Um dos argumentos muito utilizado pelos defensores das praxes é que elas contribuem para a integração social dos alunos no meio académico.
A expressão integração social encerra um conceito que consiste no cumprimento dos deveres e no uso dos direitos da comunidade de acolhimento pelos novos elementos a integrar. Na prática, leva a que a pessoa se sinta bem no novo ambiente de acolhimento, livre e voluntariamente, em pé de igualdade.
Neste sentido, parece justificar-se a existência de medidas/ajudas para a integração dos alunos, em especial os do primeiro ano, chamados caloiros, tendo em atenção que existe uma descontinuidade entre o ensino secundário e o ensino superior, por um lado, no seu funcionamento, conteúdos e suas finalidades e, por outro lado, a diversidade étnico-cultural dos alunos que chegam ao ensino superior, muitas vezes oriundos de ambientes muito diferentes.
Neste processo de integração, tanto os deveres e os direitos da comunidade de acolhimento como as medidas e práticas das praxes devem obedecer a um quadro de valores morais que deve existir em qualquer ambiente social.

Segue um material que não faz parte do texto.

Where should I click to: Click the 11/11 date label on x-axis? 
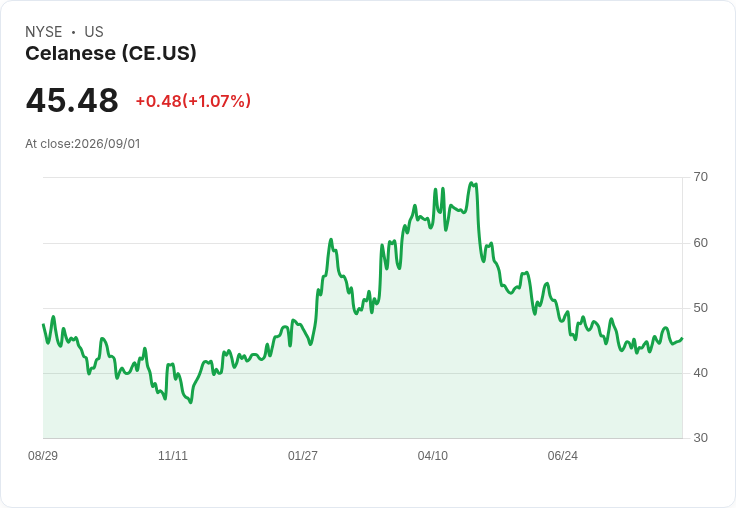(x=173, y=456)
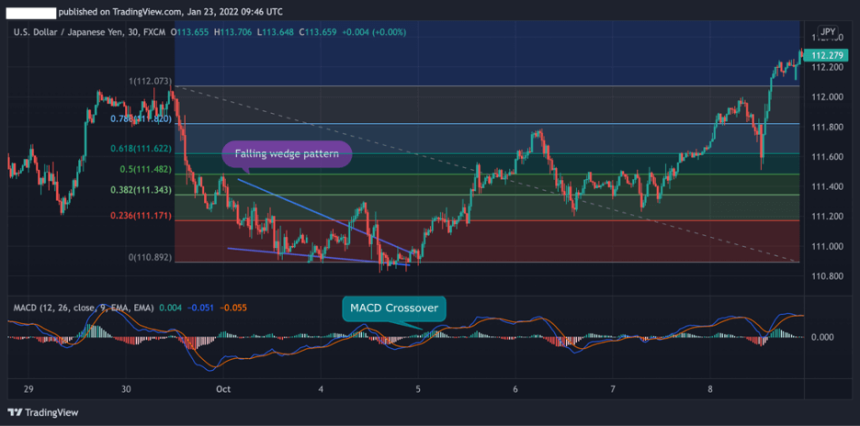Select the MACD indicator legend label
Viewport: 860px width, 426px height.
click(81, 307)
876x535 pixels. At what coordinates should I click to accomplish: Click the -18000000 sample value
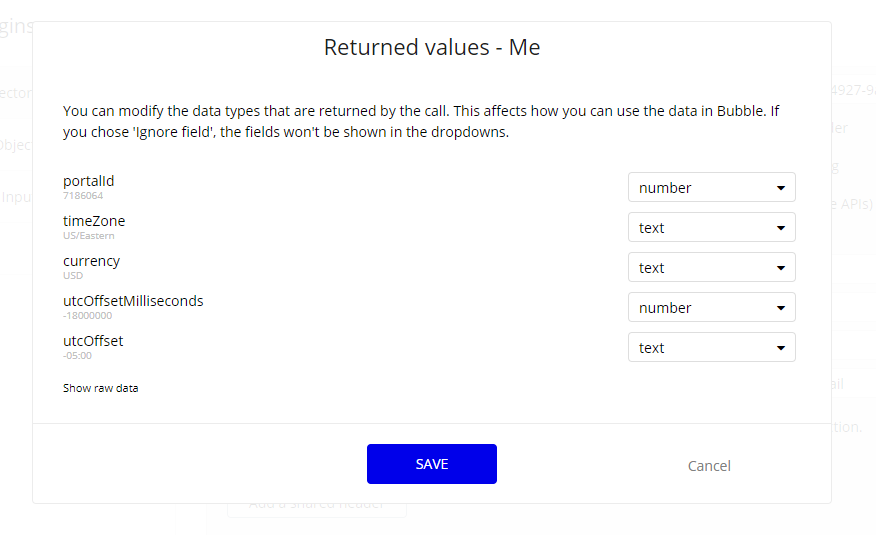click(x=88, y=316)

Em psicologia, existem várias teorias de desenvolvimento moral e da moralidade mas a que tem um cariz mais universal é a teoria cognitivo-desenvolvimentista numa perspetiva da justiça que utiliza o raciocínio moral e assenta em princípios e valores morais universais cuja regra de ouro é: “trata os outros como gostarias de ser tratado se estivesses no seu lugar”. Como normativo de referência temos a Declaração Universal dos Direitos Humanos que, por sua vez, assenta nos três pilares da revolução francesa de 1789: “liberté, égalité et fraternité”.
Vamos ver se as praxes cumprem um conjunto de ações conducentes à compatibilização entre as suas práticas e a integração escolar dos alunos no respeito pelos valores descritos, nomeadamente os da revolução francesa. Vejamos: quanto à liberté, segundo as informações recolhidas e pela minha observação, verifica-se que os alunos são, na prática, coagidos a aderir à praxe, sendo, inclusivamente, intimidados e ameaçados de represálias caso não aceitem as praxes. Sendo assim, pode-se inferir que os alunos não são livres de escolher e não são respeitados os valores de liberdade; no que concerne à igualité, tanto o estilo e organização das comissões de praxe como as ações a praticar evidenciam uma forte hierarquia dos praxistas e, embora sejam todos alunos, os praxantes assumem uma posição totalmente diferente dos praxados e não realizam as mesmas tarefas. Nitidamente, não há igualdade na prática das praxes o que também viola as regras da moralidade e, até, da justiça; relativamente à fraternité, deveria estar presente o espírito de ver o próximo como nós mesmos, o respeito pela sua integridade humana e haver solidariedade para com todos. Acontece, porém, que há práticas nas praxes que são vexatórias, desumanas e, até, violentas mais parecendo situações de bullying e de humilhação provocando traumatismos e colocando, por vezes, a integridade física e psíquica em risco.
Posto isto, constata-se que existe uma contradição entre as práticas das praxes e o objetivo de integração dos alunos, produzindo, por vezes, efeitos opostos, levando à perturbação do ambiente académico, à intimidação e humilhação dos caloiros, podendo produzir efeitos negativos na assiduidade e frequências das aulas ou provocar danos nos alunos e na sociedade.
Conclusão: Por vezes, nas praxes são utilizados métodos reprováveis e a justificação das praxes como meio de integração escolar dos alunos não me parece aceitável.